Collected data entries:
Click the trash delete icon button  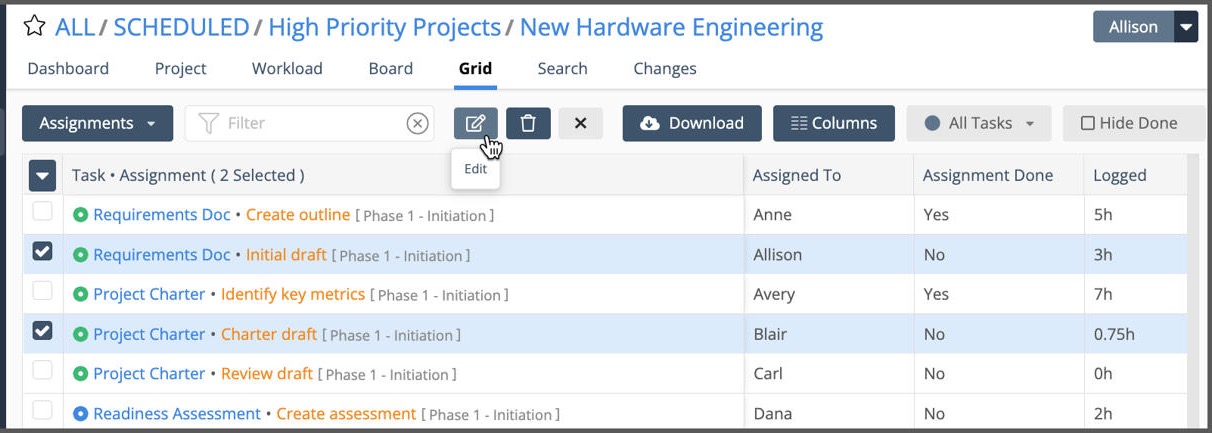[x=528, y=123]
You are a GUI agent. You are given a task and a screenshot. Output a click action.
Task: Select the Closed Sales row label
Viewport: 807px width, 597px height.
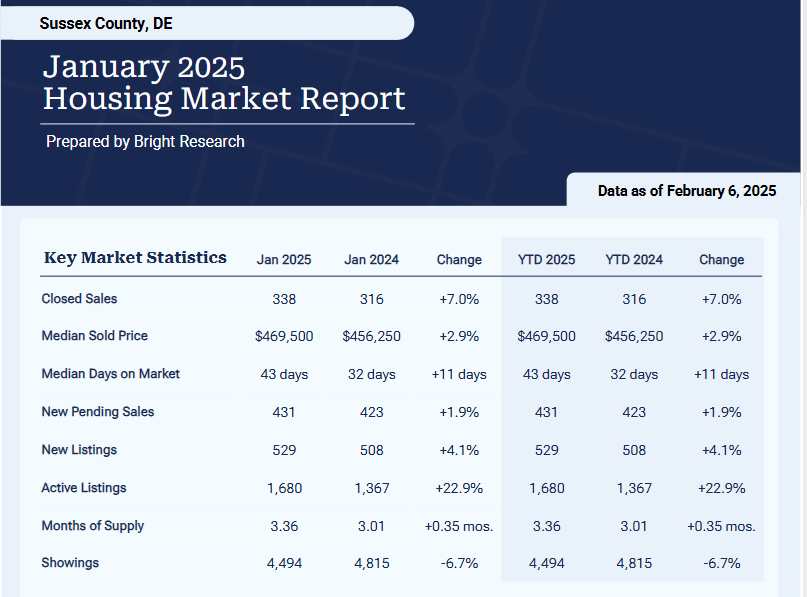pyautogui.click(x=79, y=299)
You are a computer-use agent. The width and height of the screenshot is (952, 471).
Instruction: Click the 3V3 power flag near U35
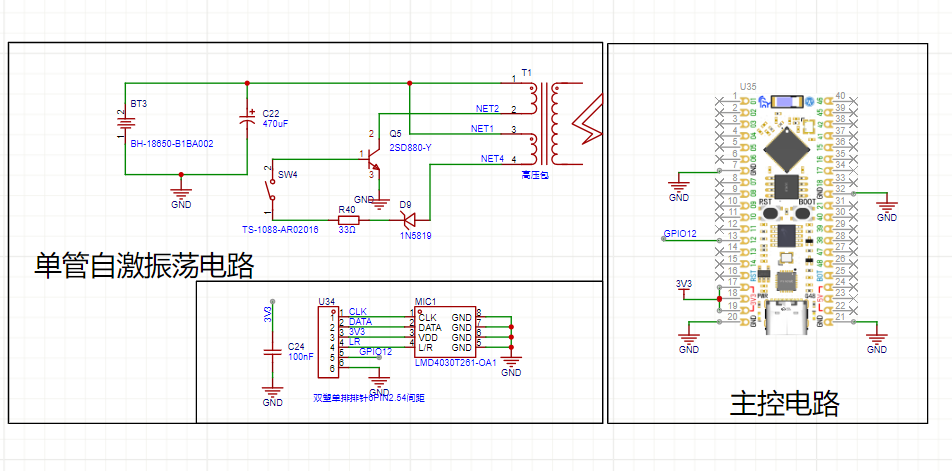click(684, 284)
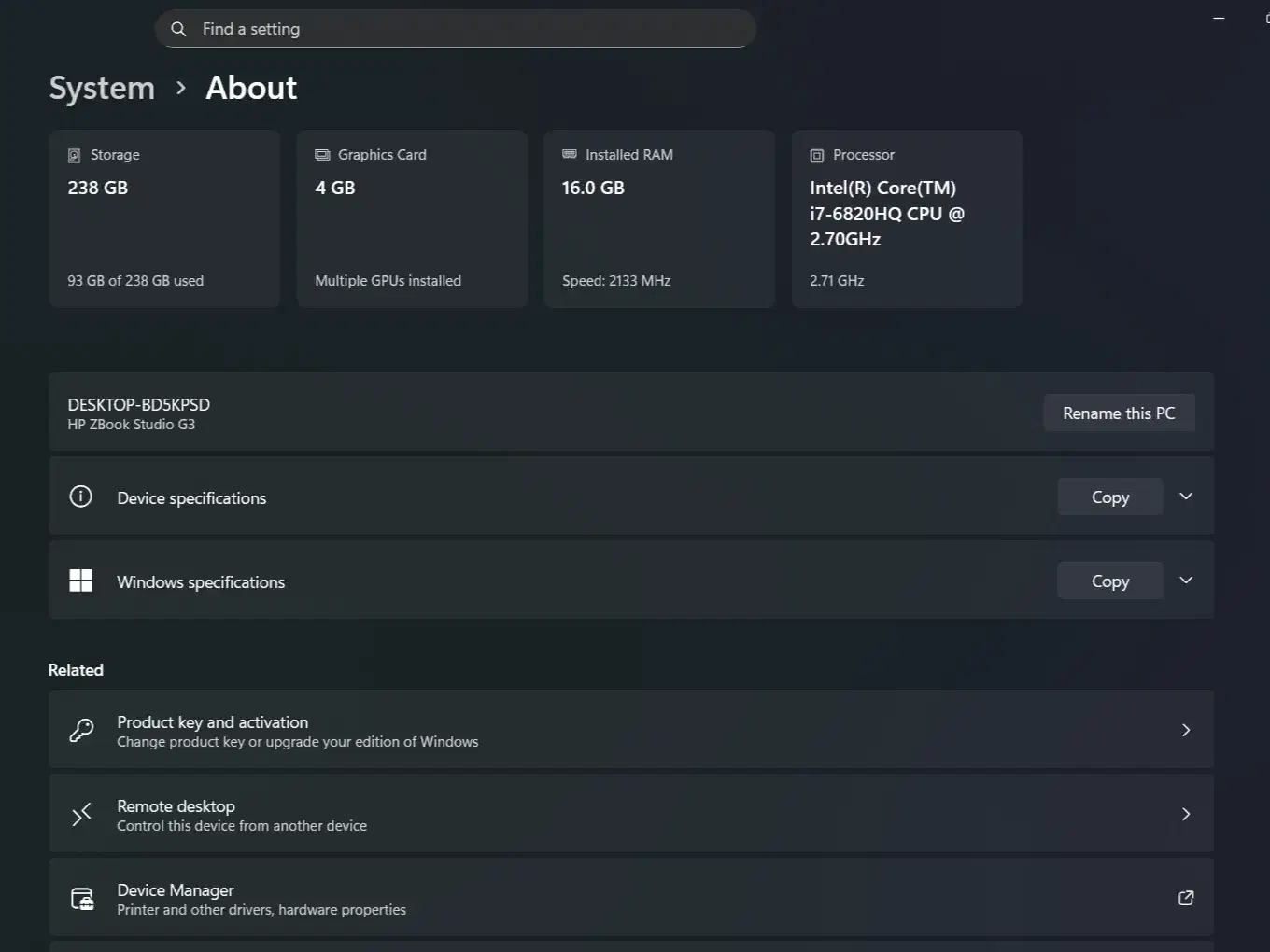Click the Processor chip icon
1270x952 pixels.
click(x=817, y=156)
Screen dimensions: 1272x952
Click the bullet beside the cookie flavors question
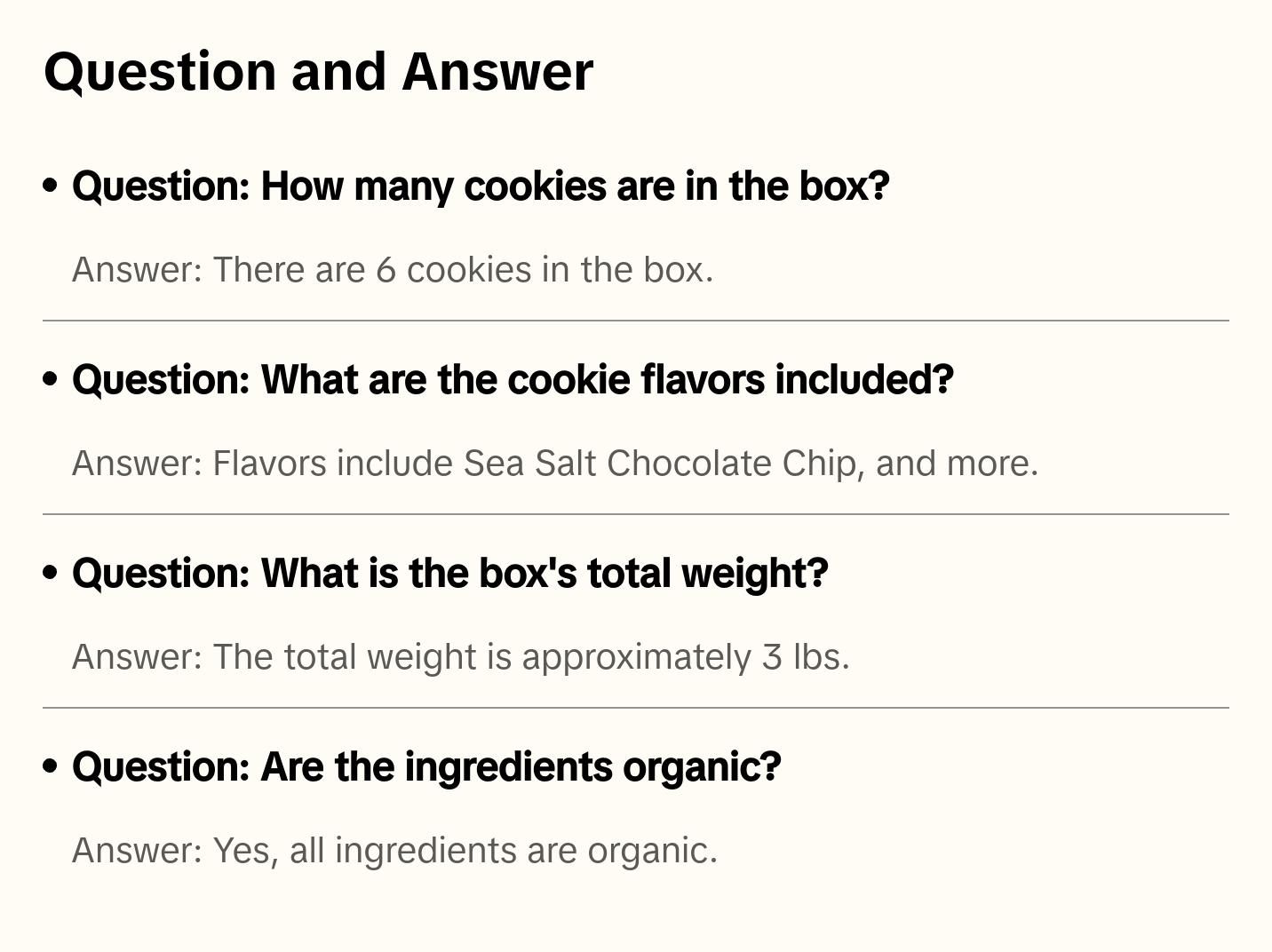point(51,379)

== What is required ==
The result should hold only the lines from the line with "Viewport: 807px width, 597px height." through the final line of the records above, copied exactly, with pictures left out.

== Exercise solution ==
Viewport: 807px width, 597px height.
pyautogui.click(x=79, y=299)
You are a computer-use agent. The width and height of the screenshot is (952, 471).
Instruction: Click the 3V3 power flag near U35
click(684, 284)
Click the Processor chip icon
1270x952 pixels.
click(x=817, y=156)
Screen dimensions: 1272x952
Click the bullet beside the cookie flavors question
point(51,379)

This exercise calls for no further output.